▶ **PROBLEM DESCRIPTION**: Begin the reply with the line containing "Task: Open the Sharing menu item" and end it with the final line of the listing, reproducing every line between exactly and adding nothing.

▶ **SOURCE RECORDS**:
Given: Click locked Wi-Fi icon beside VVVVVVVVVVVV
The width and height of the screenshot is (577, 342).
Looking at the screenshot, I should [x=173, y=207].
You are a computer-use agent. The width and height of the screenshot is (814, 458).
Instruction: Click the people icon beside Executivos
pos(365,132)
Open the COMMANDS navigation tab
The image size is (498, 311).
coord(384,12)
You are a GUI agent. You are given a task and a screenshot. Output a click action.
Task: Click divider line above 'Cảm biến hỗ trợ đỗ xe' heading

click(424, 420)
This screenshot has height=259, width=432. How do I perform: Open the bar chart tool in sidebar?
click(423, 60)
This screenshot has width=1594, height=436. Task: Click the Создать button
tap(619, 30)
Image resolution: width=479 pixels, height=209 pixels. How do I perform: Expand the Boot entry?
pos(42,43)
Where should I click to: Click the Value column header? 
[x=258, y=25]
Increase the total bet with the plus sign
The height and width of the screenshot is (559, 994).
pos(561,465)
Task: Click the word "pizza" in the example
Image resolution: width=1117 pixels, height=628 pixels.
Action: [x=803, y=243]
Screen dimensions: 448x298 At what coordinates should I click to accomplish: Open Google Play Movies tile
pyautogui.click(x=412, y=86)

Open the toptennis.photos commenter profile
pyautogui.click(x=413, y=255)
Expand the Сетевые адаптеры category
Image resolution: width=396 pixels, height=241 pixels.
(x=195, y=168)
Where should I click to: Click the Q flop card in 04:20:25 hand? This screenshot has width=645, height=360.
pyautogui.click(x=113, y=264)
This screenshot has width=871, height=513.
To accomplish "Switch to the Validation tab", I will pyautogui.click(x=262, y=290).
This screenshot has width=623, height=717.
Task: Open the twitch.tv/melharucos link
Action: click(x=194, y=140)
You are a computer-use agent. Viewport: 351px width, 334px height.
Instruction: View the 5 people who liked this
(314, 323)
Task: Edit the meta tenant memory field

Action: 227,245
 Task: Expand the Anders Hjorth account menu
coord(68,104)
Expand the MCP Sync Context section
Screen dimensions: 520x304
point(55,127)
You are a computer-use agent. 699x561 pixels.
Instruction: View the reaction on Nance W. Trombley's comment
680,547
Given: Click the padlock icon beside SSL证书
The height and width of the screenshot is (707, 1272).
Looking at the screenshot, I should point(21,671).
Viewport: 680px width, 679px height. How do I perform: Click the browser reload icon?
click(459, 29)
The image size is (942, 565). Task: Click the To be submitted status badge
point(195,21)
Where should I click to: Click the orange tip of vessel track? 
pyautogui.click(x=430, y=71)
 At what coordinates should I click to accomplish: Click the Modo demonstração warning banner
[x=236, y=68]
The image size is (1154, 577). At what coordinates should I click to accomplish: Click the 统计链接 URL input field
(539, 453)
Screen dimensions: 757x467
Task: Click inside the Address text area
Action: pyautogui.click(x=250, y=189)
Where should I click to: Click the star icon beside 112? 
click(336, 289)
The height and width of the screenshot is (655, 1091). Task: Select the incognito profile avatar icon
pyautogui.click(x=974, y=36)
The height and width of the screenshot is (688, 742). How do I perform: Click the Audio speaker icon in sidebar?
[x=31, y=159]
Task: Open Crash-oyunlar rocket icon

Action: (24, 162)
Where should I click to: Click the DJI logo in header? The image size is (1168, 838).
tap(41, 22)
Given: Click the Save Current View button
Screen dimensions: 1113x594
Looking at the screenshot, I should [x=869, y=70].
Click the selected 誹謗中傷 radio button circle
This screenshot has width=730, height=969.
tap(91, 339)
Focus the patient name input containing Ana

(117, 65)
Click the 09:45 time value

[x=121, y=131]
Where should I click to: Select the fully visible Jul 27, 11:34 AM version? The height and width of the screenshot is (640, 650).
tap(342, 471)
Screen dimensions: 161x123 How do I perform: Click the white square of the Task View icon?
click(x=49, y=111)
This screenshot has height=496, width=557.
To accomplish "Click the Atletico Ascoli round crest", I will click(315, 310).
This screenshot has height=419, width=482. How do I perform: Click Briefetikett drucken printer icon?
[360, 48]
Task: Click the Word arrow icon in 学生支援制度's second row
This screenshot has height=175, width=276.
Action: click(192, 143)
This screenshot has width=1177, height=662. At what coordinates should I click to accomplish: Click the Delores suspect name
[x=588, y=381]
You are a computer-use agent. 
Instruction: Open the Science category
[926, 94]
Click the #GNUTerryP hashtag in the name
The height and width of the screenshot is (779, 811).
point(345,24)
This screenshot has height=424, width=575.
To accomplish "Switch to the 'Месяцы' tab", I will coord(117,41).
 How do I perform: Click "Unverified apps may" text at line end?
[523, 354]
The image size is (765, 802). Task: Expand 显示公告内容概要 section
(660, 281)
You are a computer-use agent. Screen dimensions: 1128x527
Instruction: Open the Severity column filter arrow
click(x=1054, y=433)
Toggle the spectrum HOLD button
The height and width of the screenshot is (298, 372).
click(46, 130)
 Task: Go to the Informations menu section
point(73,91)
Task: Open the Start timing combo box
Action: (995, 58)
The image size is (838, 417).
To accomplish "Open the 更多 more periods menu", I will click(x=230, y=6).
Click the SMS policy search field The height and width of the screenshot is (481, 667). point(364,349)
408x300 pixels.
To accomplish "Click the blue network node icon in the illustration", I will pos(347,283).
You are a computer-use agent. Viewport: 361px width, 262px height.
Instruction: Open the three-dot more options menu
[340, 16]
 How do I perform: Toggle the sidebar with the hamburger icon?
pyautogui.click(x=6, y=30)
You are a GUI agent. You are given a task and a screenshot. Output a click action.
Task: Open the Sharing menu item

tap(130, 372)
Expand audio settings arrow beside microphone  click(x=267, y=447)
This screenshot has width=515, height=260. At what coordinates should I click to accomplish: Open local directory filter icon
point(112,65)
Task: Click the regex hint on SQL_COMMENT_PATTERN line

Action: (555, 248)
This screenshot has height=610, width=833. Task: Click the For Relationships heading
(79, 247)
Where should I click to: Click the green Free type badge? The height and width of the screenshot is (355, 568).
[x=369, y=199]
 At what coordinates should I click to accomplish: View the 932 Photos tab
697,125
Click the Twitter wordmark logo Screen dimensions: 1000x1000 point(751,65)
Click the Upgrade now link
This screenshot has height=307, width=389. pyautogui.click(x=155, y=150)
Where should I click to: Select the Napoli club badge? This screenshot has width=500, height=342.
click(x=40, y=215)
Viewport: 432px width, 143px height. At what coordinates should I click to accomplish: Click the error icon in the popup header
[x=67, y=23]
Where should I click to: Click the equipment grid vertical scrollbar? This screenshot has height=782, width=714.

▶ **TASK ANSWER**:
Task: Open the Sharing menu item

tap(130, 372)
Expand audio settings arrow beside microphone  click(x=267, y=447)
This screenshot has width=515, height=260. At what coordinates should I click to accomplish: Open local directory filter icon
point(112,65)
Task: Click the regex hint on SQL_COMMENT_PATTERN line

Action: (555, 248)
This screenshot has height=610, width=833. Task: Click the For Relationships heading
(79, 247)
Where should I click to: Click the green Free type badge? The height and width of the screenshot is (355, 568).
[x=369, y=199]
 At what coordinates should I click to accomplish: View the 932 Photos tab
697,125
Click the Twitter wordmark logo Screen dimensions: 1000x1000 point(751,65)
Click the Upgrade now link
This screenshot has height=307, width=389. pyautogui.click(x=155, y=150)
Where should I click to: Select the Napoli club badge? This screenshot has width=500, height=342.
click(x=40, y=215)
Viewport: 432px width, 143px height. At what coordinates should I click to accomplish: Click the error icon in the popup header
[x=67, y=23]
Where should I click to: Click the equipment grid vertical scrollbar? This screenshot has height=782, width=714.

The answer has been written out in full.